Despite the mainly robust growth rates in many ICT segments, high competition is still leading to low pricing strategies and margin compression for distributors and retailers alike. Margins of manufacturers are impacted by the already high market penetration of mature product categories and the subsequent need for innovation. Many ICT businesses continue to rely heavily on bank facilities and external financing, resulting in leveraged balance sheets. ICT insolvencies are expected to remain stable or even to increase slightly in 2017, given high competition, many start-ups and short product cycles.

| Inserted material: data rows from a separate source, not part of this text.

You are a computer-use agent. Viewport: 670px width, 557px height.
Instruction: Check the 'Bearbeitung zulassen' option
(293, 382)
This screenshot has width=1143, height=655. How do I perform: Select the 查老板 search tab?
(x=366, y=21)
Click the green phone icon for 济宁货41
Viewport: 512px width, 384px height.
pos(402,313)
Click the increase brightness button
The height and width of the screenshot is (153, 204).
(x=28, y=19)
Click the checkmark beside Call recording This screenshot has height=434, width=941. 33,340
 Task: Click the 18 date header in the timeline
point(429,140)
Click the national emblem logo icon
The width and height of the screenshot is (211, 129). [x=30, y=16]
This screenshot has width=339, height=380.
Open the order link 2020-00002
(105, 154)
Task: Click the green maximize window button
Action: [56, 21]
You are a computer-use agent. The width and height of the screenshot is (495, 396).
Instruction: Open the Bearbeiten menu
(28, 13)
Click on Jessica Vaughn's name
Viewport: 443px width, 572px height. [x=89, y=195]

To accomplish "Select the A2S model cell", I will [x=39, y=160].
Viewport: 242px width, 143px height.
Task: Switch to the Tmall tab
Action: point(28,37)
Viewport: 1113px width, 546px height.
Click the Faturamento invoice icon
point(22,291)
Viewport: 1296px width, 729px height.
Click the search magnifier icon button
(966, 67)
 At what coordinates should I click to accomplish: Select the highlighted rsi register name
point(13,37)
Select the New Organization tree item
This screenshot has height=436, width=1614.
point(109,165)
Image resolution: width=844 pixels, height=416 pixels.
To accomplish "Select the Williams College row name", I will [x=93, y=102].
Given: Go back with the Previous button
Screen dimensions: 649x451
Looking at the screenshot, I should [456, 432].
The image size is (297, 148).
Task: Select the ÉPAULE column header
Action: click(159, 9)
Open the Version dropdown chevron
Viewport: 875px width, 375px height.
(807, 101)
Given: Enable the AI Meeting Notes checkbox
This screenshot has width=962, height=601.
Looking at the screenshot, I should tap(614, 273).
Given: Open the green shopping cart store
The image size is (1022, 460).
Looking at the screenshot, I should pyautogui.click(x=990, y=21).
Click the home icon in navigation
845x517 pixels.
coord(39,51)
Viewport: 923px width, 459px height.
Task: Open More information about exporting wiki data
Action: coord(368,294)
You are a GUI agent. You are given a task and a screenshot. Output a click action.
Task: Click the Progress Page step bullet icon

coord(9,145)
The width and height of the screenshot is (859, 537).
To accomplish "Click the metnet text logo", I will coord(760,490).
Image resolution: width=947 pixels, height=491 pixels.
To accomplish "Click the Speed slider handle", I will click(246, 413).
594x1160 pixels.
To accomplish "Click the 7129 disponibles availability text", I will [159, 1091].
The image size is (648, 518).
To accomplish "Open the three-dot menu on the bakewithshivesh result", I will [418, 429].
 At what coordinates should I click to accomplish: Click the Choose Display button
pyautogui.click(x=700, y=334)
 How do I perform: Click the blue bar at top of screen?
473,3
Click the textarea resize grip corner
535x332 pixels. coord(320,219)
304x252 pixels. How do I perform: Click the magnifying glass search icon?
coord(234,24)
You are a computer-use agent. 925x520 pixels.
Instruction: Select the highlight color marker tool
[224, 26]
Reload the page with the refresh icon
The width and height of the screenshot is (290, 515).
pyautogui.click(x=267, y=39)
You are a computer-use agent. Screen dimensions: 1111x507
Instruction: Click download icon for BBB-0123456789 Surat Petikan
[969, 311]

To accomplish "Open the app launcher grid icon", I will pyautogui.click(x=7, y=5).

Payment terms in the ICT sector commonly range between 30 and 90 days, but in some cases can take even 120 days. When payment delays occur, they generally relate to disputes over product pricing or other issues, as opposed to liquidity concerns. Manufacturers often offer price protection or discounts on products in order to move inventory ahead of the rapid innovation of technology experienced in the market. This can lead to disputes and ultimately an increase in non-payments until the issues can be resolved.
It remains to be seen to what extent the Trump administration´s policies will impact the US market for information and communication technology. The announced tax cuts and stimulus measures could lead to increased household purchasing power and a further decrease in unemployment, boosting additional consumer spending for ICT. However, a massive restriction of the H1-B immigration visa programme for high-skilled immigrant workers could affect recruitment policies. At the same time, higher tariffs on electronic imports from Asia could hurt producers and increase sales prices, while US ICT exporters could be affected by an increase in global protectionism (especially those selling to Latin America).
Until there is more clarity about the implications of potential changes in US trade and economic policies our underlying underwriting strategy remains cautiously open, with a focus on favourable subsectors such as smartphones, tablets and health technology products along with other emerging technologies, while steering clear of unfavourable or declining subsectors like PCs. We employ a more cautious approach in certain niche segments or markets (such as consumer electronics exporters selling to South America due to the on-going economic difficulties in some countries).
When analysing buyers, the level of transparency in their products and their life cycles – including any insight into buyback arrangements for old or obsolete products – is key. With short life cycles and technology quickly becoming obsolete, it is important for us to know which end markets and subsectors are being served.